Epilogue's Epilogue: San Diego

"I'm a new soul"
-Yael Naim


What happens after a trip like that? The usual things of course: catching up with friends, seeing my family, plenty of laundry-doing, apartment-hunting, replacing the IDs that were stolen, showing off pictures and cool stuff I bought on the road, apartment-finding, moving in, many trips to my storage unit involving my uncle Andy's truck (thank you!), being excited at having more than three outfits that make me look like Lara Croft Tomb Raider...
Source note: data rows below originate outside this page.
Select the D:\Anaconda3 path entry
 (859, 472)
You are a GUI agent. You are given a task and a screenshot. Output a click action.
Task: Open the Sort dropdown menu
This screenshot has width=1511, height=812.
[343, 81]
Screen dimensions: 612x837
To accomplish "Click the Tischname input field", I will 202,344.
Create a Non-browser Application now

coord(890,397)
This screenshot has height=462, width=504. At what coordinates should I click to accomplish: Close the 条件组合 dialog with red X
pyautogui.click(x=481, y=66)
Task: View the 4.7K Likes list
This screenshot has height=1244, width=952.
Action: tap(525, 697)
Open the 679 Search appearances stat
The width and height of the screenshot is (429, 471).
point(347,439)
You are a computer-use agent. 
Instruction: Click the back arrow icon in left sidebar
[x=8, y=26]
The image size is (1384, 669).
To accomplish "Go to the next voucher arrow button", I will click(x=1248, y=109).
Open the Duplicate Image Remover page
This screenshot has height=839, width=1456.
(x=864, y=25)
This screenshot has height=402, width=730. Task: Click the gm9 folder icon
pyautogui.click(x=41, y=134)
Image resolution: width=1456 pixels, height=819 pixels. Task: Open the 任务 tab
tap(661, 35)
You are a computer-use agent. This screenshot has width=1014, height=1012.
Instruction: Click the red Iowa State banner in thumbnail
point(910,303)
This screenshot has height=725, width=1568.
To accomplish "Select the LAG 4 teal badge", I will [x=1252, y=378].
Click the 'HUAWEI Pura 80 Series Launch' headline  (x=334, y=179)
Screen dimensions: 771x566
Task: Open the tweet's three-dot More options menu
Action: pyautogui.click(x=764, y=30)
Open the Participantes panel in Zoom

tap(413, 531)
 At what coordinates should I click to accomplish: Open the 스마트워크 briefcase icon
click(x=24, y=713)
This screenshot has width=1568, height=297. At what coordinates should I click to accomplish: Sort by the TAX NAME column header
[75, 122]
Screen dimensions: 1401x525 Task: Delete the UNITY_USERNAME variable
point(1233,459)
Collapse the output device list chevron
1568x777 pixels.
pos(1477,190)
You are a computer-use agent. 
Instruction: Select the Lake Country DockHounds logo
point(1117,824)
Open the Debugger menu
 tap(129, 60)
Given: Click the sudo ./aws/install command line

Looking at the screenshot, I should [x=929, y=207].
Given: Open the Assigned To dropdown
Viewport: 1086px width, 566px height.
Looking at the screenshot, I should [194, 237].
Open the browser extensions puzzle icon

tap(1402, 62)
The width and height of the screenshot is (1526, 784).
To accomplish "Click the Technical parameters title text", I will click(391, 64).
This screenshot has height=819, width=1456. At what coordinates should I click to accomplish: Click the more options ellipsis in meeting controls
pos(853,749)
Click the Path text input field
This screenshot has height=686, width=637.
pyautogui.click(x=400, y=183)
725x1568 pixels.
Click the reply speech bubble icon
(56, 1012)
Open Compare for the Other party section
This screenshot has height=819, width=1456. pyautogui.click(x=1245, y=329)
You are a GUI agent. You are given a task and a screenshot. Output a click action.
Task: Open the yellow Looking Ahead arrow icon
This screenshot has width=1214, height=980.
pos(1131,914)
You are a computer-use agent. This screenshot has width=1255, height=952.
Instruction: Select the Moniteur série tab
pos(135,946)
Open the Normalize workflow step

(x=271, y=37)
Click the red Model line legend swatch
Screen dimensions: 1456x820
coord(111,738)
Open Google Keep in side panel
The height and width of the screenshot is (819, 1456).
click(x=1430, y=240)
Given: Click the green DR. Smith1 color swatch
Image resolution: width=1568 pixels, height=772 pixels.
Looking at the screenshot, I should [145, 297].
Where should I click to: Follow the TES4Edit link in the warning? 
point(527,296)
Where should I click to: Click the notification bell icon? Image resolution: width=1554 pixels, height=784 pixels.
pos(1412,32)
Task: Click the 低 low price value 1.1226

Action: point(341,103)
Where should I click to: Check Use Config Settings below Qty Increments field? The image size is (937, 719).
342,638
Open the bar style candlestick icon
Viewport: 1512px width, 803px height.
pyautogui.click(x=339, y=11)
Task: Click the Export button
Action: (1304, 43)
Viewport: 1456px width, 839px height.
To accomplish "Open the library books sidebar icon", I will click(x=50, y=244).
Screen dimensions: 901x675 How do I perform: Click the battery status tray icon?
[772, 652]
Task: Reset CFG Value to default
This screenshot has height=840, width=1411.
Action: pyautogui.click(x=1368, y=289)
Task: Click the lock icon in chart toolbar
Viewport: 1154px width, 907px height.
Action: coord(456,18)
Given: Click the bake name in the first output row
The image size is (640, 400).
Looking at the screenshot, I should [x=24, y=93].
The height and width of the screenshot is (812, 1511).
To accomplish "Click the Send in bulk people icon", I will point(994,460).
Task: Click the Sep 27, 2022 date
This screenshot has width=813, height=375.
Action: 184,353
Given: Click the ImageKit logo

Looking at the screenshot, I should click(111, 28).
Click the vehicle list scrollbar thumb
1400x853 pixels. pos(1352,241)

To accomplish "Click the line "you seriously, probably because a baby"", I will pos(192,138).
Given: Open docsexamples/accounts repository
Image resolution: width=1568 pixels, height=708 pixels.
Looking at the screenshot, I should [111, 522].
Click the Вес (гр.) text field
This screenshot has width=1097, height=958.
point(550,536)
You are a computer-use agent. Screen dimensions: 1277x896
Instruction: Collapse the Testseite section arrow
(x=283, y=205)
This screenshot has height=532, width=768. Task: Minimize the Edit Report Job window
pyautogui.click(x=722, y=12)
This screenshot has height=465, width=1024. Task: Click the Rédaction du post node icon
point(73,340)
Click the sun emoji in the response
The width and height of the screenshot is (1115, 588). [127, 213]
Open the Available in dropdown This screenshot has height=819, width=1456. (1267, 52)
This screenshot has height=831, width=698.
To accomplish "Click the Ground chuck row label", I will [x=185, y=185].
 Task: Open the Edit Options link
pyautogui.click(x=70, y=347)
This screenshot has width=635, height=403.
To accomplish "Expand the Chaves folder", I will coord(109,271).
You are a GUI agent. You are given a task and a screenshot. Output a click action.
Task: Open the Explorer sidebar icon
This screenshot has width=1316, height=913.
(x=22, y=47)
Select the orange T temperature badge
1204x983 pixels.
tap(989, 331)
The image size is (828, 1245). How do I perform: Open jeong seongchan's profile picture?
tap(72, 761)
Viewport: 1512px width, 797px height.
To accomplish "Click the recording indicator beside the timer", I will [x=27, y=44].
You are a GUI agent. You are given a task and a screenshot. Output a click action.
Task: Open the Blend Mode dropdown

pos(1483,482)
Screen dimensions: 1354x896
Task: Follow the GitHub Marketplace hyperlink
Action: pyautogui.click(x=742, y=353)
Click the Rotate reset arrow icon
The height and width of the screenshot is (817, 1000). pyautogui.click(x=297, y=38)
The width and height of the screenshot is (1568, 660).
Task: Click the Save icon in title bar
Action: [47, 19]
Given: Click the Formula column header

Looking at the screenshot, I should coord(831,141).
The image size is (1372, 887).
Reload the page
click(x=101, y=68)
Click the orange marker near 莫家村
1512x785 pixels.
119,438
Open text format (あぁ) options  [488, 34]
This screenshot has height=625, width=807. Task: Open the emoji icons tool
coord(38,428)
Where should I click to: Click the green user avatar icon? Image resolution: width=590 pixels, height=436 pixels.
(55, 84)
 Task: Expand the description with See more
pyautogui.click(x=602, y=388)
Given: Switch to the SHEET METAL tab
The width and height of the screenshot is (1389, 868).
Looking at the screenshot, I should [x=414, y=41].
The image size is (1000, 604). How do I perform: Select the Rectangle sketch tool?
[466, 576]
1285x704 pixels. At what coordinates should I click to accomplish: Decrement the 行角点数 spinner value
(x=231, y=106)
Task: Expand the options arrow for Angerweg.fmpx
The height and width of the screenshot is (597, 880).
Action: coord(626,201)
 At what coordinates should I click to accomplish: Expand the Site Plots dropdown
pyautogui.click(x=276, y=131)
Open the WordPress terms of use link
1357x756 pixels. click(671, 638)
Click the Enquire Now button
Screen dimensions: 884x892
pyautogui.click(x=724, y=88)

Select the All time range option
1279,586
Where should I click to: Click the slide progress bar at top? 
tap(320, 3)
Then there are the changes that come from my new found, I-can-do-anything outlook. Those who remember my notorious fake-jogs may be shocked to hear I now do real ones. I can suddenly cook, which is good, because the weight I gained on my trip practically falls off as soon as I have my hands on an actual kitchen. I mean, I can wash vegetables. I haven't been able to wash my food in four months. I sign up for cooking classes so as not to jinx my new skills, and throw in a ceramics class for good measure. I think more than anything I realized I wasn't going to be meeting tons of new people every day anymore, so the classes help stave off the weirdness of that. I never craved people this way in my former life. I think introversion never fully crosses over to extrovertedness...but I'm a reformed introvert now. Having ten soccer moms cluster around to coil vases and listen to my stories is cathartic. My adventures get re-told in bars, in grocery lines, to friends-of-friends, to strangers. At home I keep writing them down and wondering if I've got a shot at publication. I believe it, and I'm sure going to try.

Deep down I feel a braveness where once it hadn't been. I feel my new eyes blinking open.

My fire-dancing equipment just arrived from Australia. Who has a big backyard?

1 comment:

Amanda said...

your translation was not lost on me. if i were to write the forward to your memoir I would want the readers to know that, although you are writing about your own personal growth, you also made others move on and out and forward with their own lives. thank you.